Mr. Cedillo has considered quitting. And he has often resorted to self-censorship. If he and his wife hadn’t separated over a decade ago, he says, he would never have taken the risks that his beat demands. His family’s safety would have been at stake.
“What gives me the conviction to keep going, despite the risks, is to write this down in the most understandable and well-documented way,” Mr. Cedillo says. That way, perhaps, in the future, people will be able to better understand, and to fix, Mexico’s problems.
“I want to write stories for history,” he says.
Alejandro Castro Flores, 27, is not only a journalist; he is an activist who last month helped organize nation-wide demonstrations demanding greater protection for reporters and their freedom of expression.
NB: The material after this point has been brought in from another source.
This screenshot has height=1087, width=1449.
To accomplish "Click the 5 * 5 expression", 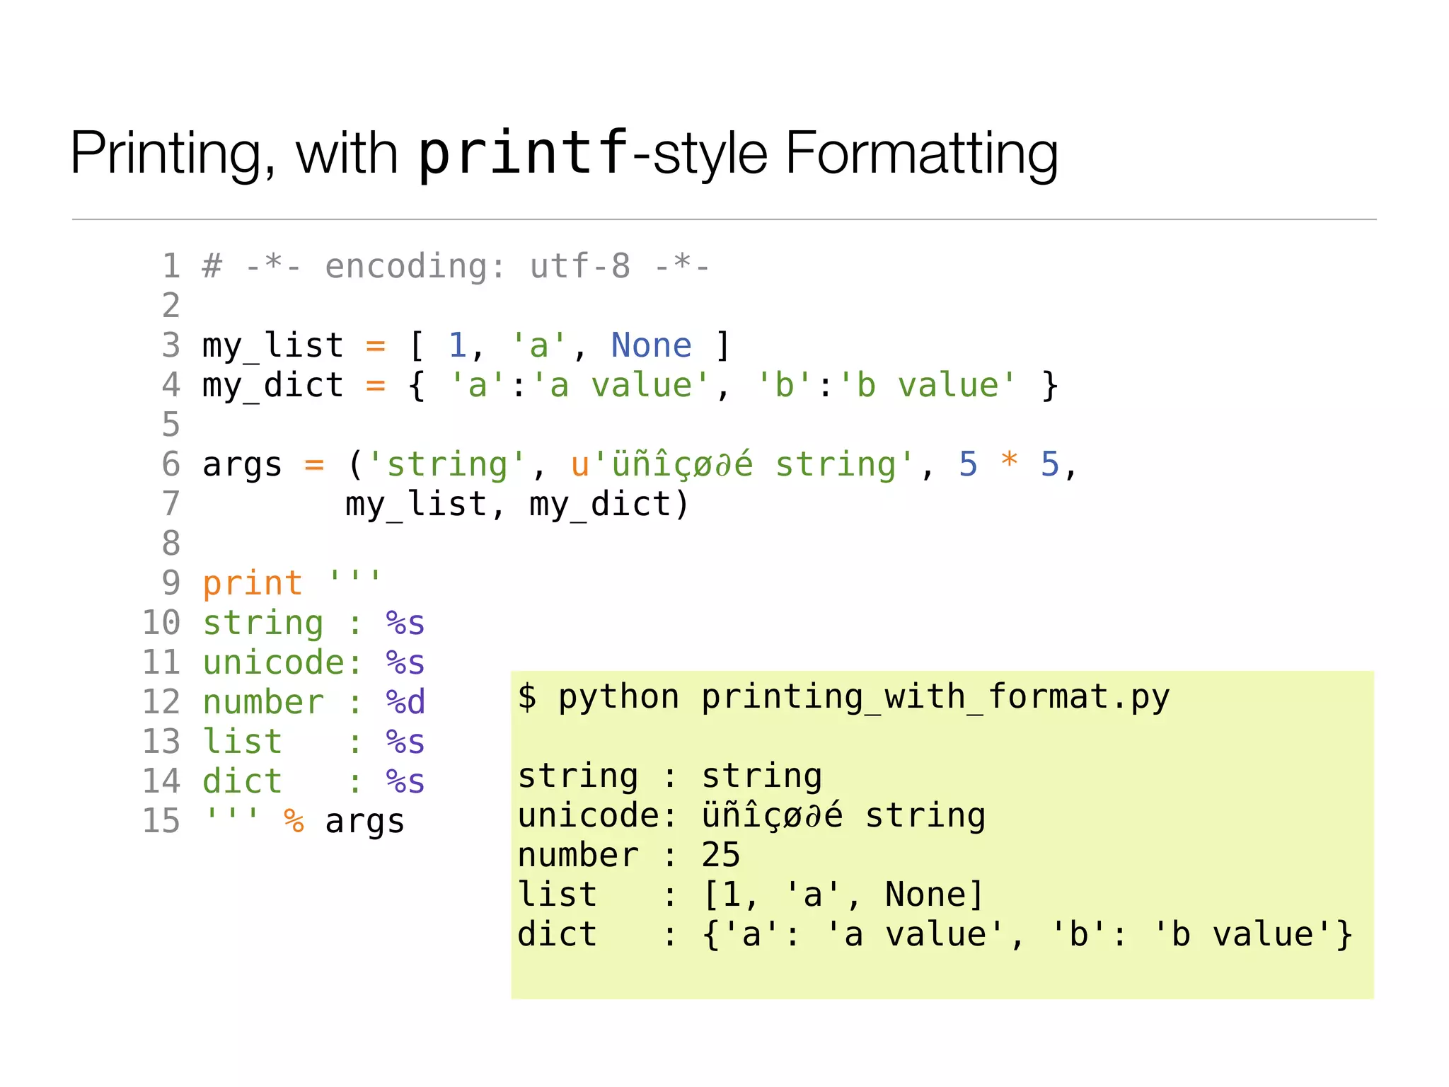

Some of his colleagues in Cancun who turned out carried signs that read “We won’t forget they shot us here.” Two years ago, police had opened fire on them as they reported on a protest against violence against women.
“It makes me hopeful,” he says. “My generation is planting some seeds, but those coming up behind us are going to change the entire landscape” with their readiness to be outspoken.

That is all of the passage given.